§ DIRECTION 1:
Copy the records line for line, starting at the line that contains "The width and height of the screenshot is (297, 178)." and ending with the final line of the records.

§ DOCUMENT SEGMENT:
----

= George M. Kerns =

American architect

George M. Kerns (1871-1941 or 1942) was an architect in Iowa.

He was born in Moline, Illinois. He opened private practice in Ottumwa, Iowa in 1902.

A number of his works are listed on the U.S. National Register of Historic Places.

Works include (with spelling and other variations in attribution):
- B'nai Jacob Synagogue, 529 E. Main, Ottumwa, IA (Kerns, George M.), NRHP-listed
- One or more works in Court Hill Historic District, 111 E. Court and 407-1004 N. Court Sts., Ottumwa, IA (Kerns, George), NRHP-listed
- Dahlonega School No. 1, Cty. Rd. H25, 2 mi. NE of Ottumwa, Ottumwa, IA (Kerns, George M.), NRHP-listed
- J.W. Garner Building, 222-224 E. 2nd St., Ottumwa, IA (Kerns, George M.), NRHP-listed
- R. B. and Lizzie L. Louden House, 107 W. Washington Ave., Fairfield, IA (Kerns, G.M.), NRHP-listed
- Ottumwa Cemetery Gateway and Office, (1906–08) within Ottumwa Cemetery Historic District, 1302 North Ct., Ottumwa, IA (Kerns, George M.), NRHP-listed
- Ottumwa County Club buildings (c. 1910)

----

§ DIRECTION 2:
Summarize the text on George M. Kerns in two sentences.

----

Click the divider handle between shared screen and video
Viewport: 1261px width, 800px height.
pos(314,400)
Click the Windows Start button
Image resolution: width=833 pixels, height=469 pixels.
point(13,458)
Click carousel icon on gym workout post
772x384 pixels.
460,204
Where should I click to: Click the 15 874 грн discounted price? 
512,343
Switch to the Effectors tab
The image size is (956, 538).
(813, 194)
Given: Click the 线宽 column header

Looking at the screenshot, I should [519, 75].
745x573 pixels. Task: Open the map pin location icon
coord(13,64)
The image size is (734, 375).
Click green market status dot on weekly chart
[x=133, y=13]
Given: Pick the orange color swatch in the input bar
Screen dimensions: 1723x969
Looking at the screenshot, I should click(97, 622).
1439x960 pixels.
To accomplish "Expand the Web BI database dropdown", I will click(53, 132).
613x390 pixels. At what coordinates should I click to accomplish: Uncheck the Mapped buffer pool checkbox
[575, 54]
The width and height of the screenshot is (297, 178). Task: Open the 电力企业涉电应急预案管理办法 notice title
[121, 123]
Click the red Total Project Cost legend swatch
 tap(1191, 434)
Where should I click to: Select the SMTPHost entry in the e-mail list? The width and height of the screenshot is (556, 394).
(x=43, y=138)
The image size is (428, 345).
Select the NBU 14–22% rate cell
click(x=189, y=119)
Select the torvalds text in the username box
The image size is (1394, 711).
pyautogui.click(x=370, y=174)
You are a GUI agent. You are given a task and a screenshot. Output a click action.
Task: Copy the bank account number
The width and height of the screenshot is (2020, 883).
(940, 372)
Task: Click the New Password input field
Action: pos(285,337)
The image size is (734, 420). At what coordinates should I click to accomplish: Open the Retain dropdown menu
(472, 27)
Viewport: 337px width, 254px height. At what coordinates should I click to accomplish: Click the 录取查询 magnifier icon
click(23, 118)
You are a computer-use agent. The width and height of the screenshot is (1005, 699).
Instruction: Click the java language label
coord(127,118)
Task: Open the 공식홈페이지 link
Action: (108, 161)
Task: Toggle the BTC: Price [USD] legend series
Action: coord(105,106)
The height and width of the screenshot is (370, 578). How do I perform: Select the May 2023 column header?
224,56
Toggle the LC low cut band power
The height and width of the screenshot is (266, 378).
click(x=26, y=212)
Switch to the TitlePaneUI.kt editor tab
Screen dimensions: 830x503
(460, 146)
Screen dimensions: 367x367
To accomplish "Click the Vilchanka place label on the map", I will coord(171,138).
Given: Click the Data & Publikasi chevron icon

----

§ EXPECTED OUTPUT 1:
The width and height of the screenshot is (297, 178). Task: Open the 电力企业涉电应急预案管理办法 notice title
[121, 123]
Click the red Total Project Cost legend swatch
 tap(1191, 434)
Where should I click to: Select the SMTPHost entry in the e-mail list? The width and height of the screenshot is (556, 394).
(x=43, y=138)
The image size is (428, 345).
Select the NBU 14–22% rate cell
click(x=189, y=119)
Select the torvalds text in the username box
The image size is (1394, 711).
pyautogui.click(x=370, y=174)
You are a GUI agent. You are given a task and a screenshot. Output a click action.
Task: Copy the bank account number
The width and height of the screenshot is (2020, 883).
(940, 372)
Task: Click the New Password input field
Action: pos(285,337)
The image size is (734, 420). At what coordinates should I click to accomplish: Open the Retain dropdown menu
(472, 27)
Viewport: 337px width, 254px height. At what coordinates should I click to accomplish: Click the 录取查询 magnifier icon
click(23, 118)
You are a computer-use agent. The width and height of the screenshot is (1005, 699).
Instruction: Click the java language label
coord(127,118)
Task: Open the 공식홈페이지 link
Action: (108, 161)
Task: Toggle the BTC: Price [USD] legend series
Action: coord(105,106)
The height and width of the screenshot is (370, 578). How do I perform: Select the May 2023 column header?
224,56
Toggle the LC low cut band power
The height and width of the screenshot is (266, 378).
click(x=26, y=212)
Switch to the TitlePaneUI.kt editor tab
Screen dimensions: 830x503
(460, 146)
Screen dimensions: 367x367
To accomplish "Click the Vilchanka place label on the map", I will coord(171,138).
Given: Click the Data & Publikasi chevron icon

§ EXPECTED OUTPUT 2:
George M. Kerns (1871-1941 or 1942) was an Iowa architect who was born in Moline, Illinois, and opened a private practice in Ottumwa, Iowa, in 1902. A number of his works are listed on the U.S. National Register of Historic Places, including the B'nai Jacob Synagogue, the J.W. Garner Building, and the Ottumwa Cemetery Gateway and Office.